Content starts

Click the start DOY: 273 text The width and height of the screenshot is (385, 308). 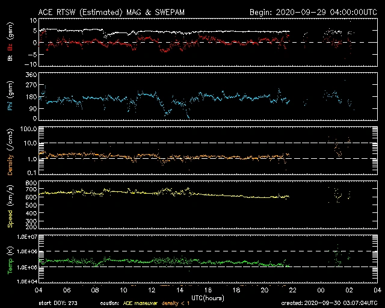click(59, 303)
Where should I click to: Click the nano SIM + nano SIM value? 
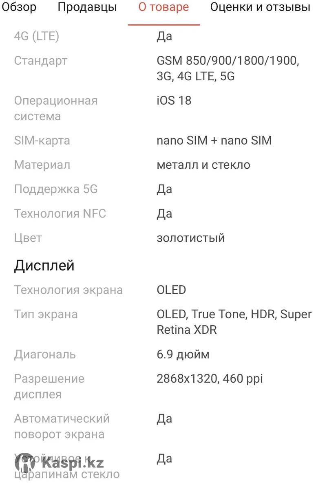214,141
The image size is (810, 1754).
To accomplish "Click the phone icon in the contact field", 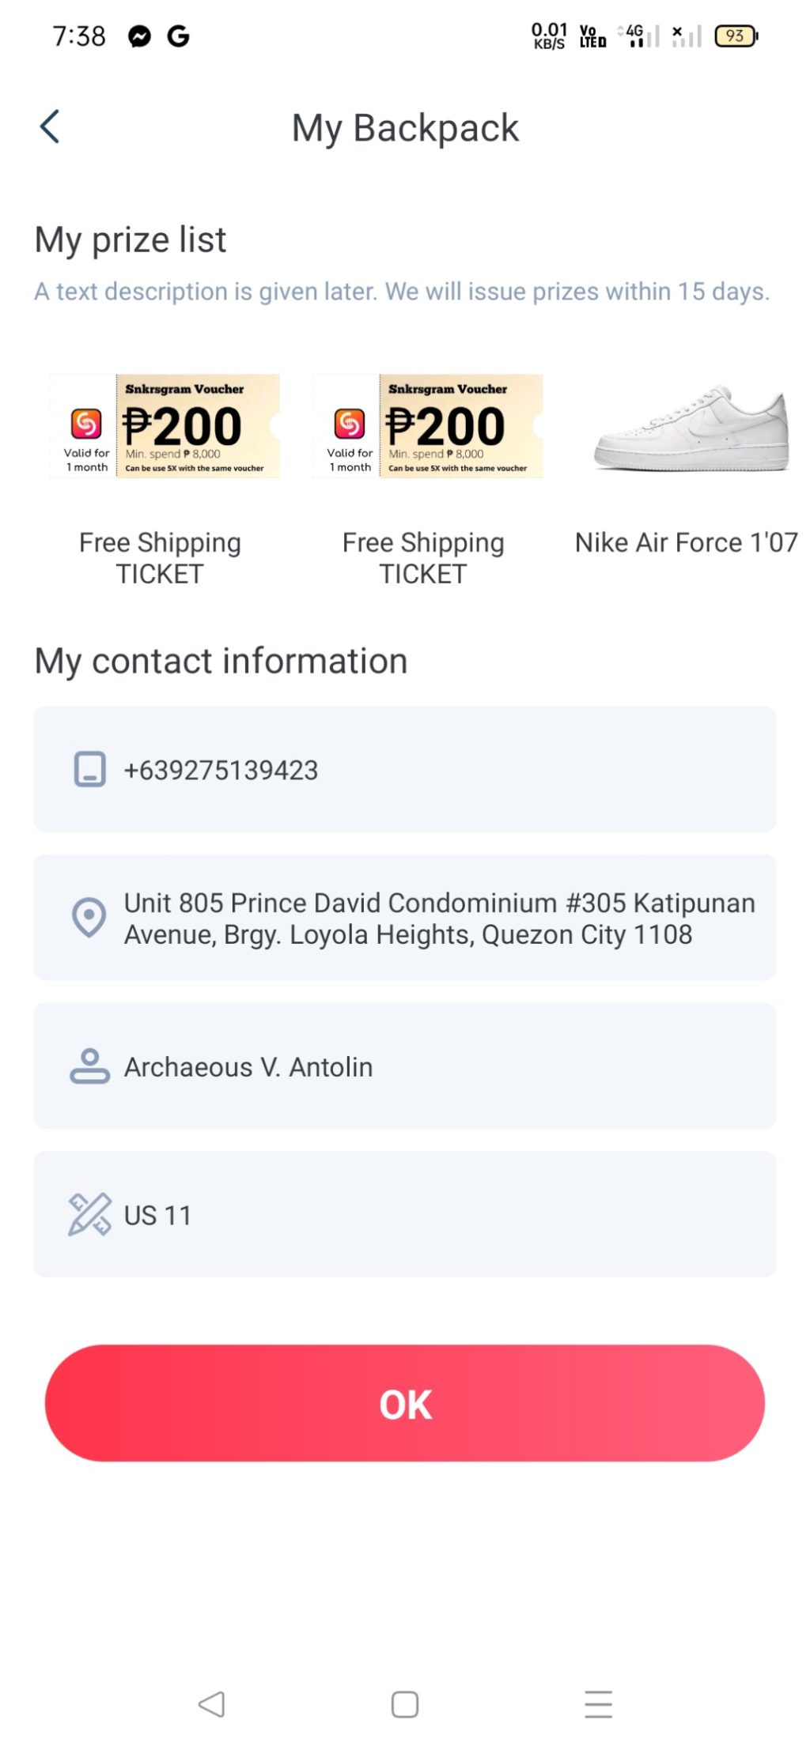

Content ends

## YOUR OBJECTIVE
Could you reproduce exactly the lines from the one containing "The image size is (810, 1754)." through the last line of the records, both included, leaving out the pictures?

## COMPLETED EXERCISE
The image size is (810, 1754).
To accomplish "Click the phone icon in the contact field", 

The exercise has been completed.